CP DP
In this post I am going to write about control plane and data plane. You will take away what a control plane and data plane is. As well as why you should design your system in a CP/DP separation, then round out with a few common strategies.
What is a control plane and a data plane?
Dating back to the origin of the terms, a control plane is responsible for configuration while the data plane is responsible for traffic. There are a lot of documents describing the differences between control planes and data planes, but not all apis seem to fit into one or the other. Data plane apis are expected to be high throughput, high availability, low latency operations. If the operation does not fall under this category, then it is most likely part of the control plane.
Control Plane: The control plane consists of components that control, manage, and configure the infrastructure and services in a cloud environment. It includes systems like cloud controllers/management software, orchestration services, etc. that decide how, when, and where to run workloads and services. The control plane manages the high-level operation of the cloud.

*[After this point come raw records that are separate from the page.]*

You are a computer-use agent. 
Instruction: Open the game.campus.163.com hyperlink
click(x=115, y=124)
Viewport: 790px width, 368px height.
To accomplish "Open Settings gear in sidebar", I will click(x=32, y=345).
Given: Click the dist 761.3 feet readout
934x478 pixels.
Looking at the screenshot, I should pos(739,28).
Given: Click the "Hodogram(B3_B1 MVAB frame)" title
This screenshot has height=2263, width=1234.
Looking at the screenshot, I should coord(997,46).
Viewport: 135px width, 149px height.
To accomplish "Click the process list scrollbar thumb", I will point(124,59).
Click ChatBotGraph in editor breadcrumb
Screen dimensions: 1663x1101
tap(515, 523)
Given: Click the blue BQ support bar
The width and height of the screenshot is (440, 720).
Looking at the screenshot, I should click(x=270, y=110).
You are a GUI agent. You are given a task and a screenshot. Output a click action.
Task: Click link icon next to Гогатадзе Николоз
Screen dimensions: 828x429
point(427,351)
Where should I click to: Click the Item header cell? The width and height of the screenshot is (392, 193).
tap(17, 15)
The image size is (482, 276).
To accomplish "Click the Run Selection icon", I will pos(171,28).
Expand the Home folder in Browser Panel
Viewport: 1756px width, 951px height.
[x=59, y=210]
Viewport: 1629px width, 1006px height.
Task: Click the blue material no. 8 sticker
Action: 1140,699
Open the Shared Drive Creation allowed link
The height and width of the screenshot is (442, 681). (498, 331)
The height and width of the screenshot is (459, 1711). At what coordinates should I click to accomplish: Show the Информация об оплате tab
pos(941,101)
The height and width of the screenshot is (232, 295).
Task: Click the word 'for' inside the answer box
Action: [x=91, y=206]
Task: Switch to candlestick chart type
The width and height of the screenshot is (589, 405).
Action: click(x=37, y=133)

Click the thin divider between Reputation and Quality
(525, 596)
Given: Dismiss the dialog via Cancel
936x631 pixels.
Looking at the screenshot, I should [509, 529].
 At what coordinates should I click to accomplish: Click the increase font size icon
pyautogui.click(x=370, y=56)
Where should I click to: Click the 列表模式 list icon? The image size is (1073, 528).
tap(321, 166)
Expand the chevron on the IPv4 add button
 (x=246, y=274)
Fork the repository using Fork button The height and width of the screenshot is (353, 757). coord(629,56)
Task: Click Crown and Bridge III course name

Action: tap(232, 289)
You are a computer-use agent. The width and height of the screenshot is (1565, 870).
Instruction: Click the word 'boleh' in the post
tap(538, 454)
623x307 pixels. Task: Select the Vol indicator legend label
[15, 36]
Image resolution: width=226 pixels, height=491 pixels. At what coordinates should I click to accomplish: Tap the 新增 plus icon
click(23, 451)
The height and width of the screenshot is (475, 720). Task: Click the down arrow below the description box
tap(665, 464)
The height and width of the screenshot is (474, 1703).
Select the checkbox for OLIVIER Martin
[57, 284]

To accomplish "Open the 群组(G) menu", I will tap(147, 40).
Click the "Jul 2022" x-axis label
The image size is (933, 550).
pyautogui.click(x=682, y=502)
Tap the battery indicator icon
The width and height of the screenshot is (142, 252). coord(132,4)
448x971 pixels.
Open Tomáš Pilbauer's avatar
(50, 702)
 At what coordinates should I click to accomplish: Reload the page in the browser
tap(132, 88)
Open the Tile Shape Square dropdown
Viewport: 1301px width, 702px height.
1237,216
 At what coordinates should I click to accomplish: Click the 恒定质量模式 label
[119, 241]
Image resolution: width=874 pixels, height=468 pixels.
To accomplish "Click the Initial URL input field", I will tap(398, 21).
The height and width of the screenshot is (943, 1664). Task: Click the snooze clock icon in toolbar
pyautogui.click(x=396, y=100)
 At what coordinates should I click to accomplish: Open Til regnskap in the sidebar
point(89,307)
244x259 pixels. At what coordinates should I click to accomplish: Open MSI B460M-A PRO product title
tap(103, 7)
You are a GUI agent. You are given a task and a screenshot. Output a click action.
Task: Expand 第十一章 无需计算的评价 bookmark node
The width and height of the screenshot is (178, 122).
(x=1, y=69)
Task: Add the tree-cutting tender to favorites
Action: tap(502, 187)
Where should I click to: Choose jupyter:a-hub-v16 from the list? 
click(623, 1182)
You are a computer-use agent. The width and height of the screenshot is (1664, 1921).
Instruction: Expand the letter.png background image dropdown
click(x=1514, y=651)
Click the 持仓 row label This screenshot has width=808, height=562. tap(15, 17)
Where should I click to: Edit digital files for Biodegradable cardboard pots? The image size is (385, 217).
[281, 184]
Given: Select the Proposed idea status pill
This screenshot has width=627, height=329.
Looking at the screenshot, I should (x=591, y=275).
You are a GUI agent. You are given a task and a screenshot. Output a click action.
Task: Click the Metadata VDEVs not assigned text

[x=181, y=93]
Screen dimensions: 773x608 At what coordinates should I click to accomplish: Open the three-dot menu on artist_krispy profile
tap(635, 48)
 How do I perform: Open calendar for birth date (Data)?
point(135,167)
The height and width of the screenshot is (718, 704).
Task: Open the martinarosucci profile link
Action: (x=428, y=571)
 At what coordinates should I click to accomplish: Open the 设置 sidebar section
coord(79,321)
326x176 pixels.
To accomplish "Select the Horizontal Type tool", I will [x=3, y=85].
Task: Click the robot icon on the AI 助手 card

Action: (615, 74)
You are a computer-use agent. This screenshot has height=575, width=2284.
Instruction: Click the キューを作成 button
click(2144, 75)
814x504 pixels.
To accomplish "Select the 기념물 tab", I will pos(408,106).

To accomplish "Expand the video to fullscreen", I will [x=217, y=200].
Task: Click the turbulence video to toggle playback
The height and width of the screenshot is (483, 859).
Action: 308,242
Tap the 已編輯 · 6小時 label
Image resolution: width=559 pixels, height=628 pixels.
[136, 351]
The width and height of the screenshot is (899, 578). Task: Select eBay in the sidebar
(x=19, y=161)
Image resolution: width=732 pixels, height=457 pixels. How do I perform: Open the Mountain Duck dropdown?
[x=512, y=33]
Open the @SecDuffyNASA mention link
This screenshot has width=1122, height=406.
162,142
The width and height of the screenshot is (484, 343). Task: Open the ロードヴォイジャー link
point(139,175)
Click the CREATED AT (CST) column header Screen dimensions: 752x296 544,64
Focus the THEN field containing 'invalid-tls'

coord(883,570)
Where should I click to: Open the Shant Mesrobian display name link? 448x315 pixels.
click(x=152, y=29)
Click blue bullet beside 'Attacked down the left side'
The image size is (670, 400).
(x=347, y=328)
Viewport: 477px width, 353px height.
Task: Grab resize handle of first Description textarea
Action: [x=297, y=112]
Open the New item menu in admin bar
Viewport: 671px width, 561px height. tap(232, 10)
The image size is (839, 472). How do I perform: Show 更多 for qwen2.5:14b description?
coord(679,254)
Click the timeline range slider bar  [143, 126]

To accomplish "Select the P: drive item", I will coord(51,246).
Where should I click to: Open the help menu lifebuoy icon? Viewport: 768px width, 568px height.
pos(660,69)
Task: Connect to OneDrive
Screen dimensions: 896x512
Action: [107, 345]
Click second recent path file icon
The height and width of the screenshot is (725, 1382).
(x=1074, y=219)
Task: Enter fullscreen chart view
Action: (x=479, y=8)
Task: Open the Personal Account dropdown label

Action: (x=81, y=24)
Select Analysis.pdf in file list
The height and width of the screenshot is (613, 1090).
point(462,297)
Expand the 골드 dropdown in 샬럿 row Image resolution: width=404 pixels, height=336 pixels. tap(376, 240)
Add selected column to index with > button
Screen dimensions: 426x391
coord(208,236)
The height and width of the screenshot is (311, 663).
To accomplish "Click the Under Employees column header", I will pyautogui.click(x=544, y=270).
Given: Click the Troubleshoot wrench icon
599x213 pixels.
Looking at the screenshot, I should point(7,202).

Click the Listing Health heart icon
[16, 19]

Data Plane: The data plane comprises the infrastructure and components that actually handle the workloads, provide the services, store and process data, etc. This includes the virtual machines, servers, storage systems, routers, switches, and other devices that do the “ground work” in the cloud based on decisions from the control plane. The data plane forwards user data through the cloud system.
Why should you implement a control plane and data plane in your service?
1/ Separation of concerns. Keeping the control logic separate from the data processing enables each layer to focus on doing one thing well, rather than tightly coupling them.
2/ Scalability. The control and data elements can scale independently as needed. Control plane operations tend to be higher latency lower throughput operations, while data planes are lower latency and higher throughput.
3/ Availability. Loosely coupled planes allow for failure isolation. If the data plane has issues, the control plane can remain operational to manage recovery.
4/ Modular. Well defined interfaces between the planes enable a more modular resuable architecture. For example, a single control plane may interact with a cellularized dataplane when the dataplane hits scaling limits.
Where do services live?
API - An API can fall into either the control plane or the data plane. An API such as “create resource” like “create lambda” falls purely into the control plane. The actual creation of the resource happens later in the data plane, but the customer facing API to create the resource lives within the control plane. An API such as “use resource” commonly falls into the data plane if it is high throughput and highly available, such as “invoke lambda”.
Database - Both the control plane and the data plane need databases. However, the databases should be split such that they are not shared.
Compute - Large compute needs commonly point to a data plane.
Caching - While caching can be implemented in a CP, caching is almost always present on the high throughput operations that a data plane is doing
How does the control plane interface with the data plane?
1/ Async push based. The control plane asynchronously pushes its configuration to the dataplane. This must be asynchronous to keep the isolation of the planes. Sometimes this is done through a secondary process in the control plane calling a synchronous API on the dataplane and sometimes this is done through a message queue. The control plane never synchronously calls the data plane in its control flow.
2/ Poll based. The control plane builds a set of apis such that the data plane can poll for configuration. A data plane polling for configuration is very similar to a customer requesting configuration. When designing this, care must be taken such that the data plane does not brown out the control plane.
I personally prefer a mix of the two. The control plane sends a light message to the dataplane in its control flow that something happened. Then the data plane polls the appropriate configuration (straight from DDB) and does what it needs to do.